# That's Mr. Great Blue to You, Bub



## bulldurham (Dec 17, 2014)

This was shot with the new Sigma 150-600 at 600mm from about 12 feet away, nearly full frame, ISO 500 6.3, 1/125 (late afternoon sun, partly overcast).


----------



## b_twill (Dec 17, 2014)

Gorgeous shot!


----------



## tirediron (Dec 17, 2014)

Nice!


----------



## baturn (Dec 17, 2014)

Excellent! Very cool to get that close.


----------



## WesternGuy (Dec 18, 2014)

Great shot.  Glad to hear that someone in North America has the new Sigma 150-600 and glad to see how sharp it is at 600mm.  I am still waiting for mine - been on order now for about 6 weeks.  I am hoping it will arrive before my holiday to Florida in January.

WesternGuy


----------



## Hunter58 (Dec 18, 2014)

Very nice profile shot.  I think that lens will serve you well.


----------



## ph0enix (Dec 18, 2014)

b_twill said:


> Gorgeous shot!


That's what I said!


----------



## fishing4sanity (Dec 18, 2014)

Great photo, love the detail in those feathers.


----------



## bulldurham (Dec 20, 2014)

Gotta tell you it is a heavy lens and at the end of the day, you're sore and tired.


----------



## jsecordphoto (Dec 20, 2014)

That looks sharp!

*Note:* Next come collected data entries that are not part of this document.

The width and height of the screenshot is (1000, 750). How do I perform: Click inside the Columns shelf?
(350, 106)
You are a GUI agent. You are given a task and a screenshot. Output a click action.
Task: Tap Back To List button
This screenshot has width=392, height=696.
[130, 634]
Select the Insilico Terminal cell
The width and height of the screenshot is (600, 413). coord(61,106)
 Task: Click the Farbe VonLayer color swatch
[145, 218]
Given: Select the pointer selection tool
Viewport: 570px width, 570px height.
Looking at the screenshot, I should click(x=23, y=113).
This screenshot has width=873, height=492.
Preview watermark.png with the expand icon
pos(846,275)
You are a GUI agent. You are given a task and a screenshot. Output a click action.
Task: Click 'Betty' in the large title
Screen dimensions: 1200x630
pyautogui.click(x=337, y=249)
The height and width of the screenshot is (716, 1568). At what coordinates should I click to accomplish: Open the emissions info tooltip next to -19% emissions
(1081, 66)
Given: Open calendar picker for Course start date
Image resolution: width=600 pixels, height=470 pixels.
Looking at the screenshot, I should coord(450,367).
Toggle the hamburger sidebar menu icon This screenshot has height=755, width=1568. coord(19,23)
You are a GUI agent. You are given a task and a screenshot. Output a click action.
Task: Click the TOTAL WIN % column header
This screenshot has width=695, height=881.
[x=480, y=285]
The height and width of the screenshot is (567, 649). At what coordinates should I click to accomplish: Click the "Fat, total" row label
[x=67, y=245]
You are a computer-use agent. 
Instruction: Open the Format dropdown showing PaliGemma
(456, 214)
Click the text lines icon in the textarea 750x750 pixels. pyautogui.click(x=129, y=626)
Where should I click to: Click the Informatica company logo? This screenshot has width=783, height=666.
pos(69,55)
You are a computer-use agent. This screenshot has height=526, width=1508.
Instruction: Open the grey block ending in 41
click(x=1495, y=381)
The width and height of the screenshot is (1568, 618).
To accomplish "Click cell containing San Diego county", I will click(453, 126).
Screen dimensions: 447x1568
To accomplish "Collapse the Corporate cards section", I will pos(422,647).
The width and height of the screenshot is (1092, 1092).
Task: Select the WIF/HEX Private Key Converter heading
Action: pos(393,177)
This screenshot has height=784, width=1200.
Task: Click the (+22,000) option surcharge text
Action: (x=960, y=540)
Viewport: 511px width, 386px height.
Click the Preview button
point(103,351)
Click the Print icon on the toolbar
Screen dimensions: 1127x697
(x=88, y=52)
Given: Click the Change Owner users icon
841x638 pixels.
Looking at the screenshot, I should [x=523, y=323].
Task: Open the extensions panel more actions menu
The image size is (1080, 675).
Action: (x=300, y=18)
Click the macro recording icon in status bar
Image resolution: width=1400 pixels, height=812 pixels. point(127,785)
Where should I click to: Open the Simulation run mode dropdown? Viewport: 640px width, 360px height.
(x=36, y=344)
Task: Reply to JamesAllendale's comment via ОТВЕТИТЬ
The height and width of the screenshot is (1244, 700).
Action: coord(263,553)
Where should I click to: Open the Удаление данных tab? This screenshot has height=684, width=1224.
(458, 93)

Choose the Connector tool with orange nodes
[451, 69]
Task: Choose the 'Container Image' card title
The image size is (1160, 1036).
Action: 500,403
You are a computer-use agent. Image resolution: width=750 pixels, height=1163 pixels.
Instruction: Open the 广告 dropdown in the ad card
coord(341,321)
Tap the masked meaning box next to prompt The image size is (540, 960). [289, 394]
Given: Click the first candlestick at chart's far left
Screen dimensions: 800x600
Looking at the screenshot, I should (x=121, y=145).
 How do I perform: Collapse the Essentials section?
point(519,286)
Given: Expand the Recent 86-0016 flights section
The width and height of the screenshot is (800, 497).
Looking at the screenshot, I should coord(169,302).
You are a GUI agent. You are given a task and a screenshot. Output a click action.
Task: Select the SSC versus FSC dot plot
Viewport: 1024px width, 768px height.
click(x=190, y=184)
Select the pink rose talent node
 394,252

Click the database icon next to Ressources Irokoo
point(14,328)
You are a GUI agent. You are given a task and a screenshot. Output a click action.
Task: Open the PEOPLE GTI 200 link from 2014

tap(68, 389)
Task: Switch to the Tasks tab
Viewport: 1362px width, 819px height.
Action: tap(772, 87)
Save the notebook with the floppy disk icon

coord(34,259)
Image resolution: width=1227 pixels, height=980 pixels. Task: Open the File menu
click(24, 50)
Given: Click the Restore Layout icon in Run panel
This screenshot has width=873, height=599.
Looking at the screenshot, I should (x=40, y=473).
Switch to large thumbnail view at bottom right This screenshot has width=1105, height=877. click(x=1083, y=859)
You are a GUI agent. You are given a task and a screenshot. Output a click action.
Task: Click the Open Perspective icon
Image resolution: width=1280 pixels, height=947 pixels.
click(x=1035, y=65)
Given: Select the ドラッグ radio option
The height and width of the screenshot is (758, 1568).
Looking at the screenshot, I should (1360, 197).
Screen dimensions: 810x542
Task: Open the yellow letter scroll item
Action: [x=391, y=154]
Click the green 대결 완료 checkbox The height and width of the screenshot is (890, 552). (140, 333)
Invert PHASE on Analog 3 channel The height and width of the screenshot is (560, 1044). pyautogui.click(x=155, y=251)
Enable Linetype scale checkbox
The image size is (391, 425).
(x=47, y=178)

Is this the contemporary sigma or the sport?


----------



## dannylightning (Dec 21, 2014)

very nice.

which of the two new 150-600 sigmas is that ?


----------



## bulldurham (Dec 21, 2014)

It's the sport lens. I've decided I don't like it after all. It's terribly heavy and in tight confines it's hard to get a good focus lock on a fast moving bird. It's great for static or semi-static shots. I'm going to keep my 80-400 and shoot with the 1.4 Tele-Extender at 560mm and be happy.


----------